SUPPLIED TEXT:
Segment Open
The model-corrected attack rates are ~10–20% higher (relative scale) than the reported values across various regions and departments. These findings are broadly consistent with those reported by Moore et al. 13, who found that the attack rates were generally less than 1%. However, discrepancies in a few departments likely reflect differences in data sources and case definitions; while Moore et al. employed serological data that capture both symptomatic and asymptomatic infections, our analysis is based on suspected symptomatic cases, with only a fraction confirmed by laboratory tests.
Our approach categorized the population into six age-sex groups, enabling the estimation of three parameters related to age-specific susceptibility to symptomatic infection (corresponding to the three age groups: 0–14, 15–39, and 40+ years) and two parameters related to sex-specific susceptibility to symptomatic infection (male and female). To account for surveillance bias across age-sex groups, we included two additional parameters: one representing the reporting probability for females of reproductive age (15–39 years), and another for all other age-sex groups combined. A finer grouping of reporting probability will result in identifiability issues. Such identifiability issue could be alleviated with additional data, e.g., serosurvey studies in Colombia with age-sex grouping. Via a literature search, we found very limited number of such studies and most of these studies were targeting a special group of people or a special region44,45,46, insufficient to inform a finer grouping or improve inference for our model.
Our study has limitations. First, we conducted the analysis at the department level, without accounting for finer spatial scales, which could improve result accuracy; yet the computational burden will increase exponentially as we model pairwise transmission among spatial units. Second, we lacked direct abundance data for the Zika vector, relying instead on proxy predictors, such as environmental factors. Finally, as an observational study, the possibility of unmeasured confounders remains.
In conclusion, our study introduced a statistical approach to correct surveillance biases caused by the clinical association of Zika infection with Congenital Zika Syndrome. We estimated that almost all cases among women of reproductive age were detected, compared to 86% for other age-sex groups. Our method can be generalized to other infectious diseases with similar surveillance bias, e.g., the hand, foot and mouth disease that causes neurological complications more often in young children than in older children or adults47. These findings underscore the need for statistical and epidemiological methods adjusting for reporting biases to better understand and manage emerging infectious diseases and call for timely collection of relevant data, such as serosurvey data, that can further help correcting surveillance bias.
Segment Closed
THE DATA:
Segment Open
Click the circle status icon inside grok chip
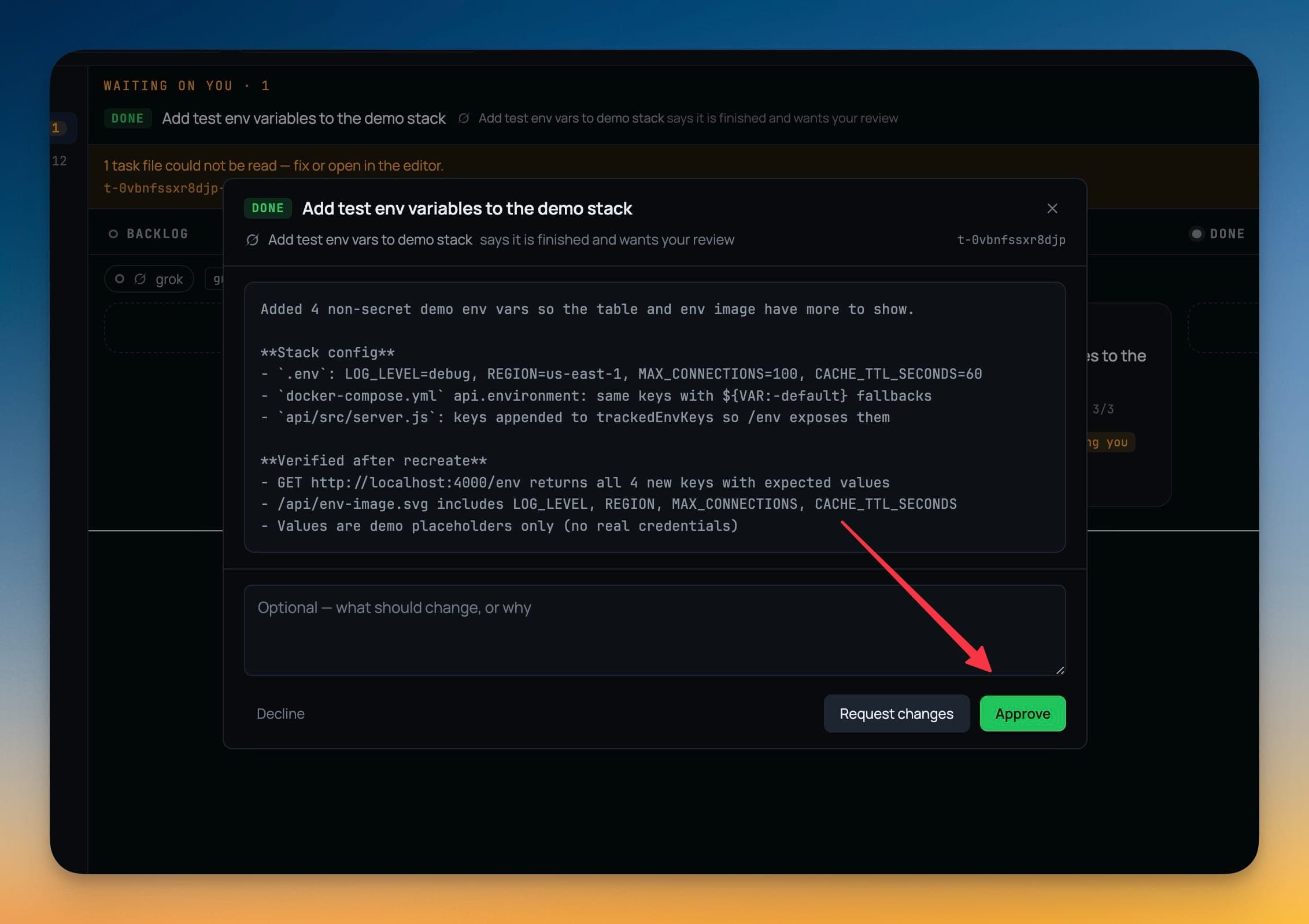This screenshot has width=1309, height=924. (120, 279)
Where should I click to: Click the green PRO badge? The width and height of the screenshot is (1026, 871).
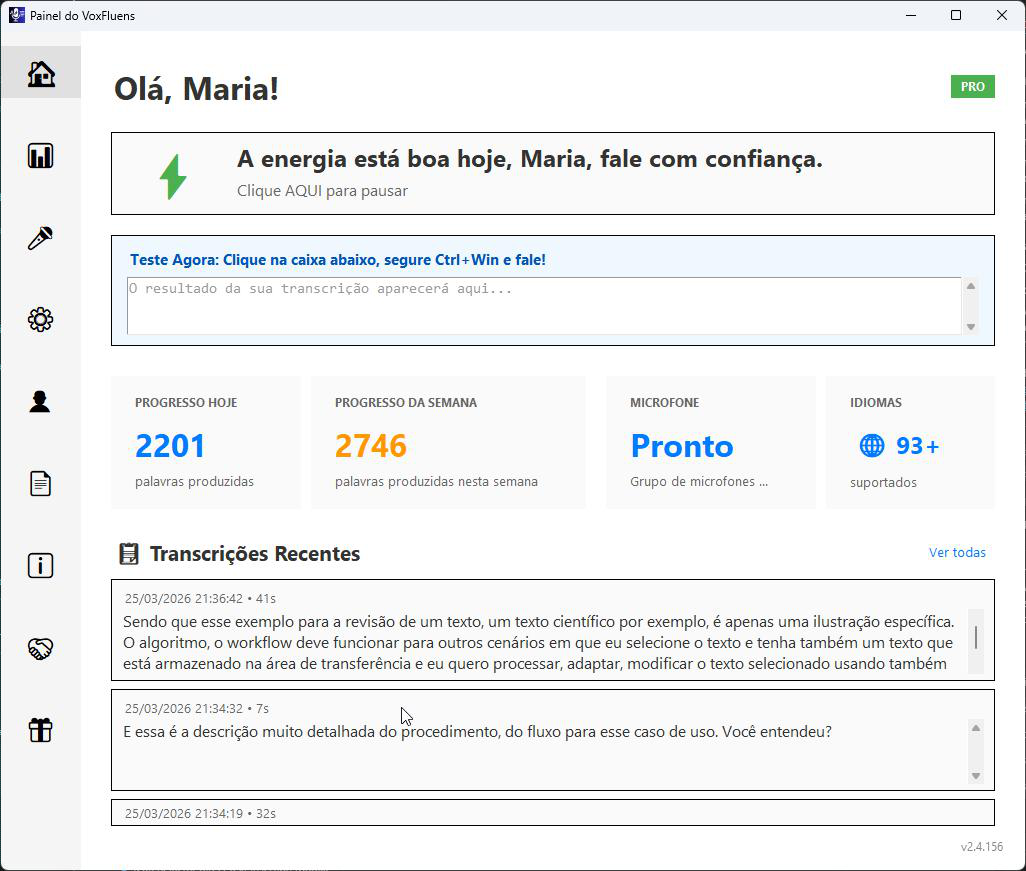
Segment Closed
PROBLEM TO SOLVE: For the Zika surveillance text, decide whether each statement below agrees with it, answering yes or no and quoting the deciding words. (a) The approach estimated three parameters for age-specific susceptibility to symptomatic infection. (b) The study relied on direct abundance data for the Zika vector. (c) Moore et al. based their work on suspected symptomatic cases.

ANSWER SPACE:
(a) Yes: "enabling the estimation of three parameters related to age-specific susceptibility to symptomatic infection"
(b) No: "we lacked direct abundance data for the Zika vector"
(c) No: "Moore et al. employed serological data that capture both symptomatic and asymptomatic infections"